> Goal of the exercise: Everything from the top of the data below through the line with "Task: Click approval date 2024-09-03" should be duplicated exactly, and nothing past it.

> The input:
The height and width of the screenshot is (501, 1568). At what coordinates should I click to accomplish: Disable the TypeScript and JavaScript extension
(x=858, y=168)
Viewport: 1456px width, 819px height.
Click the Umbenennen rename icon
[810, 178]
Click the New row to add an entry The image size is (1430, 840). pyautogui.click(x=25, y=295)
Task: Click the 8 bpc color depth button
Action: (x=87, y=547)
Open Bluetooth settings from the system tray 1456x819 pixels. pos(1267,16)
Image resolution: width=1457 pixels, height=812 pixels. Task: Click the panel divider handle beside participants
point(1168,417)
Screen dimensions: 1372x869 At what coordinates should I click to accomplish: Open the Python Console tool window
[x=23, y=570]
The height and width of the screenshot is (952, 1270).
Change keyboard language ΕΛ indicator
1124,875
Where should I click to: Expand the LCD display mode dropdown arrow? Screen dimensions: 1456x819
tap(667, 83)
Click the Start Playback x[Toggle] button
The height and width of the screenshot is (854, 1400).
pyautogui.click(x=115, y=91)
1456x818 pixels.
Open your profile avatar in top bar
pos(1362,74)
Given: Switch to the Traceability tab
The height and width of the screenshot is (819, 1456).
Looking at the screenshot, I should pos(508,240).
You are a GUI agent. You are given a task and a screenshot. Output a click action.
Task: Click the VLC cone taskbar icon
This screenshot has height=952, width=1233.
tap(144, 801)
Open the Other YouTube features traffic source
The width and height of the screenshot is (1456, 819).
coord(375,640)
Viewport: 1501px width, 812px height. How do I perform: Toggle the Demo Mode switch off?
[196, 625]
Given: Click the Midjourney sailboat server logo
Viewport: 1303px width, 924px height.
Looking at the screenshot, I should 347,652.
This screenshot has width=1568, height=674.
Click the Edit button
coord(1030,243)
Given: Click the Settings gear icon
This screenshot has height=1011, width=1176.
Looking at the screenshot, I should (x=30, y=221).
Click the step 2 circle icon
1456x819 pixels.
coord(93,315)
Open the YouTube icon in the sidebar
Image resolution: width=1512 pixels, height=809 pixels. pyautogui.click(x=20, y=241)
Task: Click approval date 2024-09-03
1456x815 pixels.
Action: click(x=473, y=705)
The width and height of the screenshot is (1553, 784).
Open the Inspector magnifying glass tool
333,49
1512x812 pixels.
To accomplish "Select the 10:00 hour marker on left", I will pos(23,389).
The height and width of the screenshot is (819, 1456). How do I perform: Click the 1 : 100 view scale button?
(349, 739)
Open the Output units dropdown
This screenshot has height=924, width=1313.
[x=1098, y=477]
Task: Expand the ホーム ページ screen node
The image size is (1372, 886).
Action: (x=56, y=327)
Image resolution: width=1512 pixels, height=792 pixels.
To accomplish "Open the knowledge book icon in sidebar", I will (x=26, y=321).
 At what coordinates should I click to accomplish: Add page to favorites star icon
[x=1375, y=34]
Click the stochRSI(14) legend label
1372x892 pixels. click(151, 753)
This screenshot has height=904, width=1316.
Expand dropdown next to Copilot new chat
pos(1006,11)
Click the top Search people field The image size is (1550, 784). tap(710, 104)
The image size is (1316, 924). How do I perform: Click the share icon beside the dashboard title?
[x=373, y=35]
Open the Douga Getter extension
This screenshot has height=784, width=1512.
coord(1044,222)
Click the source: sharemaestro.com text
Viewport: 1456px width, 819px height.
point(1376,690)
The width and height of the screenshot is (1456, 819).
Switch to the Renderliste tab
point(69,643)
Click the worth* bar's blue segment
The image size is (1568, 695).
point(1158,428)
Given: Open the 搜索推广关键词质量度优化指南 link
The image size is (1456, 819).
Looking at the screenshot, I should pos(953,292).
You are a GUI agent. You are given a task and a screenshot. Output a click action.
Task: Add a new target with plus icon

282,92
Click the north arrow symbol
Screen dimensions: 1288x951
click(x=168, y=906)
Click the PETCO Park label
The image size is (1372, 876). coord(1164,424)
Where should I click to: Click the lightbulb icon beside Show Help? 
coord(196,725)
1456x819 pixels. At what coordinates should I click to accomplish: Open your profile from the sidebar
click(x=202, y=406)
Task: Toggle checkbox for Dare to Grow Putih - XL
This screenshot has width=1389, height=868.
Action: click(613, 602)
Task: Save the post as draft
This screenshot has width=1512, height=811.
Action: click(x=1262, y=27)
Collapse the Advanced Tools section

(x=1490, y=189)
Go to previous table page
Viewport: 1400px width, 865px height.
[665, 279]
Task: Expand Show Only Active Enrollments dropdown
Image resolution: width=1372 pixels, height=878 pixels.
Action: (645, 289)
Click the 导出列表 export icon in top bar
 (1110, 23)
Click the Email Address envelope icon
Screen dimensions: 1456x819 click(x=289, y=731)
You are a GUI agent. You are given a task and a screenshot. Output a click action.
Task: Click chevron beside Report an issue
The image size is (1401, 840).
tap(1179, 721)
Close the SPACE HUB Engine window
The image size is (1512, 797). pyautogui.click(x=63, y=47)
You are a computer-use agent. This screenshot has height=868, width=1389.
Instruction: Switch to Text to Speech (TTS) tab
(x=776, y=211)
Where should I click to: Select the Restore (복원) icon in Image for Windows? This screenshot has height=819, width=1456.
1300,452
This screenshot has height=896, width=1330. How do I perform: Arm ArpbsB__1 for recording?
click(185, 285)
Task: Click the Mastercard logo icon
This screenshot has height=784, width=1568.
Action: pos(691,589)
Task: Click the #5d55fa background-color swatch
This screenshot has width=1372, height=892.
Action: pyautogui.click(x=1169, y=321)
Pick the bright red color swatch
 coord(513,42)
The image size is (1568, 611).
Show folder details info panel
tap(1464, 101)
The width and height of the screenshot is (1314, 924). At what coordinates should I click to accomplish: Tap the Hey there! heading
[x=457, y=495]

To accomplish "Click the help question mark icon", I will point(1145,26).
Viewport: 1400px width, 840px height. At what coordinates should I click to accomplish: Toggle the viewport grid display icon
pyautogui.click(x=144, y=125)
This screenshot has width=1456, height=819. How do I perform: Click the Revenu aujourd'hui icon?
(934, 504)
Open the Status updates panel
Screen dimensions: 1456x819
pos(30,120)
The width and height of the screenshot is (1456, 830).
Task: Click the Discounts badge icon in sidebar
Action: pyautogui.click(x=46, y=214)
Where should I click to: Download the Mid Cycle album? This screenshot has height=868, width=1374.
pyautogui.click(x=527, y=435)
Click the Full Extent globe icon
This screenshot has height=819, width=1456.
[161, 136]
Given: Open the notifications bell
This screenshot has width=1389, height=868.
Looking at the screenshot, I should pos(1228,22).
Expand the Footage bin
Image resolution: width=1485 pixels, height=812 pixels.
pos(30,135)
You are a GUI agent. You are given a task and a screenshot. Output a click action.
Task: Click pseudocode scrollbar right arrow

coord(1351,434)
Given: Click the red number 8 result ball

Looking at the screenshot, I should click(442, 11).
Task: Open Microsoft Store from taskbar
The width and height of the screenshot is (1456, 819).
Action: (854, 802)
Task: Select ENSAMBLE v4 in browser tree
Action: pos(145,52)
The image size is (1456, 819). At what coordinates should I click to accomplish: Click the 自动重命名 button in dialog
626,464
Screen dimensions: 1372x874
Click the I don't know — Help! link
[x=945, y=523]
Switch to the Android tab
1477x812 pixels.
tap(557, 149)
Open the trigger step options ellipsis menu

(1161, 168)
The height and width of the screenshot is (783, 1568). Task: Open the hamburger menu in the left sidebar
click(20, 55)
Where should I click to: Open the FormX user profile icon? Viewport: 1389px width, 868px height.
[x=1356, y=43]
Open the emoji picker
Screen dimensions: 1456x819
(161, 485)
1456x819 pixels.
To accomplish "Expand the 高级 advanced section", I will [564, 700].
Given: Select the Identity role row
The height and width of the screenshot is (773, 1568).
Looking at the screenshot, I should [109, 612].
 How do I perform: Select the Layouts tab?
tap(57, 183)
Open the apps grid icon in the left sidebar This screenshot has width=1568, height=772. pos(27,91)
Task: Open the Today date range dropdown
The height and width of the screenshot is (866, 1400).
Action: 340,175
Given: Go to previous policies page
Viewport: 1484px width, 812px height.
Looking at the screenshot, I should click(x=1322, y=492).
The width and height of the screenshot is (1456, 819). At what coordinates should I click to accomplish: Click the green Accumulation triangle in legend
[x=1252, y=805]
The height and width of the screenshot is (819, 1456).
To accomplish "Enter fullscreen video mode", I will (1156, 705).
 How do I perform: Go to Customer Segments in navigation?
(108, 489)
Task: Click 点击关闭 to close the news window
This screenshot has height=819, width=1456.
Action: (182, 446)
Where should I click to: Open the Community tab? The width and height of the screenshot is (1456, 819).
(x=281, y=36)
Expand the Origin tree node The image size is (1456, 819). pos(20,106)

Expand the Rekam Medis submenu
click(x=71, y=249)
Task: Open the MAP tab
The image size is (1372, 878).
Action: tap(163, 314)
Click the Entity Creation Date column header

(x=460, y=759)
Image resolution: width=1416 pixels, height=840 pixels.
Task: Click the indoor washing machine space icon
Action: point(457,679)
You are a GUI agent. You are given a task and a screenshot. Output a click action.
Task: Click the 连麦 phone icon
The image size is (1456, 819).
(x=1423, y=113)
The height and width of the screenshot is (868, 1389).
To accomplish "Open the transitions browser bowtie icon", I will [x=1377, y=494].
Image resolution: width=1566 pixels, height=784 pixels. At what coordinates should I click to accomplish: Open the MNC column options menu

> Solution to the exercise:
The height and width of the screenshot is (501, 1568). At what coordinates should I click to accomplish: Disable the TypeScript and JavaScript extension
(x=858, y=168)
Viewport: 1456px width, 819px height.
Click the Umbenennen rename icon
[810, 178]
Click the New row to add an entry The image size is (1430, 840). pyautogui.click(x=25, y=295)
Task: Click the 8 bpc color depth button
Action: (x=87, y=547)
Open Bluetooth settings from the system tray 1456x819 pixels. pos(1267,16)
Image resolution: width=1457 pixels, height=812 pixels. Task: Click the panel divider handle beside participants
point(1168,417)
Screen dimensions: 1372x869 At what coordinates should I click to accomplish: Open the Python Console tool window
[x=23, y=570]
The height and width of the screenshot is (952, 1270).
Change keyboard language ΕΛ indicator
1124,875
Where should I click to: Expand the LCD display mode dropdown arrow? Screen dimensions: 1456x819
tap(667, 83)
Click the Start Playback x[Toggle] button
The height and width of the screenshot is (854, 1400).
pyautogui.click(x=115, y=91)
1456x818 pixels.
Open your profile avatar in top bar
pos(1362,74)
Given: Switch to the Traceability tab
The height and width of the screenshot is (819, 1456).
Looking at the screenshot, I should pos(508,240).
You are a GUI agent. You are given a task and a screenshot. Output a click action.
Task: Click the VLC cone taskbar icon
This screenshot has height=952, width=1233.
tap(144, 801)
Open the Other YouTube features traffic source
The width and height of the screenshot is (1456, 819).
coord(375,640)
Viewport: 1501px width, 812px height. How do I perform: Toggle the Demo Mode switch off?
[196, 625]
Given: Click the Midjourney sailboat server logo
Viewport: 1303px width, 924px height.
Looking at the screenshot, I should 347,652.
This screenshot has width=1568, height=674.
Click the Edit button
coord(1030,243)
Given: Click the Settings gear icon
This screenshot has height=1011, width=1176.
Looking at the screenshot, I should (x=30, y=221).
Click the step 2 circle icon
1456x819 pixels.
coord(93,315)
Open the YouTube icon in the sidebar
Image resolution: width=1512 pixels, height=809 pixels. pyautogui.click(x=20, y=241)
Task: Click approval date 2024-09-03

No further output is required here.